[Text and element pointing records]
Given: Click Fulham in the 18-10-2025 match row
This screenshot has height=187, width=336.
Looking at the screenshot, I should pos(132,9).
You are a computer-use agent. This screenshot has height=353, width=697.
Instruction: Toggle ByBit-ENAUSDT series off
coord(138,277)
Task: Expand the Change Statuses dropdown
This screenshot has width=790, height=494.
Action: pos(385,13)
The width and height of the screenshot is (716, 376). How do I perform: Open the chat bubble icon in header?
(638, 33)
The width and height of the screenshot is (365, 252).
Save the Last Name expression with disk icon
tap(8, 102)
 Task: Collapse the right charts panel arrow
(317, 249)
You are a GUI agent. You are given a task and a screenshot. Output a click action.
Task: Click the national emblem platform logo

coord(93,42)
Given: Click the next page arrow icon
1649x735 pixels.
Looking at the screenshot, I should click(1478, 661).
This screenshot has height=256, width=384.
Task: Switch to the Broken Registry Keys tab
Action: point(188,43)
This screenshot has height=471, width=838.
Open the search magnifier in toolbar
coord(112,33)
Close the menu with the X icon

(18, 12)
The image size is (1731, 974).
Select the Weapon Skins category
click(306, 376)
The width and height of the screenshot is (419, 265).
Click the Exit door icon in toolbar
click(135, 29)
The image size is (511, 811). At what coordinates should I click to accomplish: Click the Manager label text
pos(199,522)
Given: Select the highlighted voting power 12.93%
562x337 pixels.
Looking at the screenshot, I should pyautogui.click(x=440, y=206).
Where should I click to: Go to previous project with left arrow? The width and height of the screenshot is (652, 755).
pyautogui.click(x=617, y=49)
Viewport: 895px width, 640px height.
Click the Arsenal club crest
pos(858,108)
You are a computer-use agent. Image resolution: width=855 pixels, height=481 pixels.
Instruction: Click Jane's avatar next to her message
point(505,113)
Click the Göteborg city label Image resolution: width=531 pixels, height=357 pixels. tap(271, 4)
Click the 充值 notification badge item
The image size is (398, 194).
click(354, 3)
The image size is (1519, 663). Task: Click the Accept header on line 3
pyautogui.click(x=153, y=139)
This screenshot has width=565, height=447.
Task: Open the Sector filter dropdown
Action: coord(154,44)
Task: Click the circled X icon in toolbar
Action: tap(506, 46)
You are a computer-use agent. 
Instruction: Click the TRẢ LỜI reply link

Direction
Copy out the lines verbatim, beginning with the first line and stopping after the line that contains "Action: pos(385,13)".

Worked solution
Given: Click Fulham in the 18-10-2025 match row
This screenshot has height=187, width=336.
Looking at the screenshot, I should pos(132,9).
You are a computer-use agent. This screenshot has height=353, width=697.
Instruction: Toggle ByBit-ENAUSDT series off
coord(138,277)
Task: Expand the Change Statuses dropdown
This screenshot has width=790, height=494.
Action: pos(385,13)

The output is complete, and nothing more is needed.